Pour décharger les laboratoires, les asymptomatiques ne seront plus testés mais feront 10 jours de quarantaine

Pour alléger la pression sur les centres de tests et les laboratoires du pays, les ministres de la Santé en Belgique et le commissaire Covid du gouvernement fédéral, Pedro Facon, ont décidé lundi de revoir la stratégie de dépistage au moins jusqu'au 15 novembre. Les personnes asymptomatiques (qui ne présentent pas de symptômes de la maladie) ne seront plus testées, même si elles rentrent d’une zone étiquetée rouge ou si elles ont eu un contact avec une personne contaminée. Elles devront par contre respecter une quarantaine de 10 jours, au lieu de sept. "Nous devons veiller à ce que les résultats des tests arrivent suffisamment rapidement pour pouvoir encore en faire quelque chose. Si un patient doit attendre le résultat trop longtemps, le test n’a plus de valeur", explique Facon.

"On teste beaucoup, mais comme il y a énormément de malades, il y a un moment où les labos ne suivent plus, les êtres humains qui sont derrière" non plus, commentait la ministre wallonne de la Santé, Christie Morreale. "Et donc, il faut qu'on prenne le temps, pendant 15 jours à trois semaines, de faire descendre la pression, de s'assurer que le service suive, que les résultats arrivent à temps. On a décidé de réorganiser le testing en mettant des priorités."
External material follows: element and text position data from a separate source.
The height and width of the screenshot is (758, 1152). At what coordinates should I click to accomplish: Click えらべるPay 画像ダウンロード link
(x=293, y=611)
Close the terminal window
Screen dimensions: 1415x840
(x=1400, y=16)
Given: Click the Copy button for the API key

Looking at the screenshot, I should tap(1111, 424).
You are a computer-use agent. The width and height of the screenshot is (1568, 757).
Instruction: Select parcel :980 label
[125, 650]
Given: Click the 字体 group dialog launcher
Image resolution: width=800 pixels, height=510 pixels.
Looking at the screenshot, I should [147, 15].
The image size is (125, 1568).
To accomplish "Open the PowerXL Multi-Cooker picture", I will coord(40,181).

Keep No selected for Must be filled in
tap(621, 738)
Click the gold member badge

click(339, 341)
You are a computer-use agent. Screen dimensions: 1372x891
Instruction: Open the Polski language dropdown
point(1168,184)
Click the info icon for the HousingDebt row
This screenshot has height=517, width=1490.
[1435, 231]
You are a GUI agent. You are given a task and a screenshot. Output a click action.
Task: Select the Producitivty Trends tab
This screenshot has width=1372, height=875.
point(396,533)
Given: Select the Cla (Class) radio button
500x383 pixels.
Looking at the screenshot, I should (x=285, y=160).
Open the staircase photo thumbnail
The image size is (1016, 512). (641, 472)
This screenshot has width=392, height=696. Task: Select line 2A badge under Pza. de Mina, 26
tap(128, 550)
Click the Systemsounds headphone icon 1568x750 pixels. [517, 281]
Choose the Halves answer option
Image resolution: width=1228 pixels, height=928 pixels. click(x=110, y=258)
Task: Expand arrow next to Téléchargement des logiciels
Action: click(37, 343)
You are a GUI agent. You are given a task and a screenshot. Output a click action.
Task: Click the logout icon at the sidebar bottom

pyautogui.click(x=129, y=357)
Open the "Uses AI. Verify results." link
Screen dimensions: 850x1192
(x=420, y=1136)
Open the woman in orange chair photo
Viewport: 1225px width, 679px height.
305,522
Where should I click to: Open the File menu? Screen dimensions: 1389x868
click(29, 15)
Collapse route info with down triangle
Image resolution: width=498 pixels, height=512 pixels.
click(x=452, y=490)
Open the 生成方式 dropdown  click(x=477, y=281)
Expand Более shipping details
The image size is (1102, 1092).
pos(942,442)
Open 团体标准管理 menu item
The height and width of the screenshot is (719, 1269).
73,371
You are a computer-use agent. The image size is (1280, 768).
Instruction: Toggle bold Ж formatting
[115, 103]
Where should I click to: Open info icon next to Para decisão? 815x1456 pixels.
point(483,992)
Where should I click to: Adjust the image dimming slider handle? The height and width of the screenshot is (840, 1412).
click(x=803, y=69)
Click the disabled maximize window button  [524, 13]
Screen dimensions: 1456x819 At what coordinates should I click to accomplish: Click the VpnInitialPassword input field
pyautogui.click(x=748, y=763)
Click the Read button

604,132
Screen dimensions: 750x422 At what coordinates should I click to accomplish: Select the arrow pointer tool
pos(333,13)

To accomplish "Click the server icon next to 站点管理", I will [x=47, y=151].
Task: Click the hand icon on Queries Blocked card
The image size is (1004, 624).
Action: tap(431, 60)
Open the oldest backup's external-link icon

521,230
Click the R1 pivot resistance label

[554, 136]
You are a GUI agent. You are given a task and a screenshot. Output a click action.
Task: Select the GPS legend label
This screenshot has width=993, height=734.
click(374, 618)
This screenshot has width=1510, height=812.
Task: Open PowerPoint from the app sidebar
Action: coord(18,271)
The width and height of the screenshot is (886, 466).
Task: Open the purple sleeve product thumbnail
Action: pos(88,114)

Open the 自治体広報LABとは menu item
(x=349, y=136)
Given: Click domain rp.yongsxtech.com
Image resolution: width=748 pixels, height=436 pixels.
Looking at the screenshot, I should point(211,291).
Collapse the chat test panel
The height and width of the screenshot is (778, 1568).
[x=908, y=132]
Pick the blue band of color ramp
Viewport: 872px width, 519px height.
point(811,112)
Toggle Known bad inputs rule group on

Seules les personnes avec symptômes, les membres du personnel soignant, les plus de 65 ans et les collectivités dans lesquelles il y aurait eu au moins deux contaminations avérées pourront désormais être testées. Pour les personnes ayant eu un contact à haut risque mais ne présentant pas de symptôme, ce sera la quarantaine de 10 jours.

Les centres de dépistage recevront des renforts en personnel: les logopèdes et sages-femmes pourront également effectuer des tests. Des pistes impliquant des étudiants en médecine et des puéricultrices sont en outre examinées. Une plateforme sera mise en ligne en fin de semaine pour prendre rendez-vous pour les tests.

Les décisions seront mises en œuvre cette semaine et valables jusqu'au 15 novembre, date à laquelle elles seront réévaluées. Les tests salivaires ne seront pas utilisés à l'échelle nationale pour le moment, mais des propositions sont examinées pour une utilisation à un échelon plus local.

La capacité de tests a énormément augmenté

Pedro Facon (photo) rappelle que la capacité de testing des laboratoires du pays a énormément augmenté ces derniers mois, passant ainsi de 4.000 tests quotidiens en mars à 70.000 tests par jour la semaine dernière. Ce qui explique que les labos ne parviennent plus à suivre dans l’analyse des échantillons.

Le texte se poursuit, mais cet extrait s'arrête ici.